Microsoft use of open standards is giving a whole new meaning to the
term "leveling the playing field."
"The official home of Bozo The Clown and Laurel & Hardy," reads the forlorn
message on the web site of Larry Harmon Pictures Corp. a site that will probably
never get past the
"Coming Soon" stage now that Bozo is getting the ultimate hook. WGN-TV in Chicago has canceled its
Bozo Super Sunday Show, the final vestige of that station's once-vast kids' TV lineup and the last of 183 locally-produced Bozo shows that once spanned the nation.
For anybody except Windy City residents of a certain age, this particular brand hasn't
been heard from since George Herbert Walker Bush dubbed Clinton and Gore "bozos," and the
outpouring of grief for the Chicago show may seem like that
particular spectacle of our age
nostalgia for something you don't actually remember.
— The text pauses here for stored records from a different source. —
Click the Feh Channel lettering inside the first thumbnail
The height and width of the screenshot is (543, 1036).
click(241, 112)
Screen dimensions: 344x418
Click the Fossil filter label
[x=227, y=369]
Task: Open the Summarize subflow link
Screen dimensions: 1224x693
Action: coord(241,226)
Moreover, the show's demise has a
logical explanation in America's steadily increasing distaste for and horror of clowns.
(At some elemental level, Bozo will always be remembered as
John Wayne Gacy's thirty-fourth victim.)
But the demise of the clown show points to a broader and sadder trend the withering
of locally produced kids' TV. Reading about the
relentless encroachment of cable on the under-8 market, it's easy
to envision the US on a World At War-style strategy map, with the Bozo flag over
Chicago being the last holdout against countless Nickelodeon and Disney Channel logos.
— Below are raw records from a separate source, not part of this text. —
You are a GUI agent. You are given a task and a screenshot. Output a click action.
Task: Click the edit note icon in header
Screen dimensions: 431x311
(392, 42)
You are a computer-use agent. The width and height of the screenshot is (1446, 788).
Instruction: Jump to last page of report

Anybody who remembers the one-camera, quick-change entertainment culture from which
countless Bozos and Romper Rooms grew the world of the Lemon Joke Kid's groaners and
Captain Noah's
slurred reveries knows
that we're not losing much in the way of quality. But what of the loss to regional memory? Long before anybody discussed audience fragmentation, Americans
grew up with locally specific TV educations. To see adults doing a
misty-eyed "Where are the shows of yesteryear?" routine may be pathetic, but that
is pathos in the true form of the word. Now, with only Krusty the Clown
keeping alive the conceit of local children's programming as a viable genre (in the same way
Jerry Springer would have us believe America is still a land rich in regional accents),
it may be time to mourn all those
Pixannes and
Gene Londons
who have vanished from the airwaves and are now disappearing even from memory.
Like the
Etruscan poets or Rodney Allen Rippey, they are points of reference grown so obscure you can't even use them as examples of obscurity.
Don't forget that Tuesday is
Back the Net day not to be confused with
Leave Insane Messages for your Boyfriend day (which, like Children's Day, is every day). No doubt you have
received a few copies of Michael Tchong's viral marketing plan to save the web as we
know it. Tchong's scheme to have the battered remnants of netizenry spend April 3 buying
stock in or products from staggering dotcoms has been met with a combination of
skepticism and
ridicule. But you know, way back when, even Suck
made its page black
to protest web censorship, so we know from pointless web-ins. Then again, web
censorship died a court-ordered death soon after that black page campaign, so maybe there was
something to it. The bottom line is that we're free to say "fart" any time we like. Fart.
But the macroeconomic issue here is obvious, and it has little to do with perking up
the stock of Amazon. In short, any time a member of the
Bush family
is in the White House, the economy is in the toilet. It's at least as axiomatic as the link between
hemlines and stock prices. Clearly, we won't rise above this slump until we do something about the Bushes and
not just George W but the whole family, from Barr and Poppy all the way down to
Millie and Neil. You want to be a good citizen? Send an urgent message to your
Senator or
Representative:
If you're afraid you might run afoul of that "making terroristic threats against the
President" rule, there are other ways to participate. You must have a few
Novenas to St. Jude lying around that you've been meaning to send out to ten friends; what are you waiting
for? And why not just send some money directly to Suck? We deserve to survive more
than any of these pricks.
Whatever you do, get out there and shop. Your country's depending on you.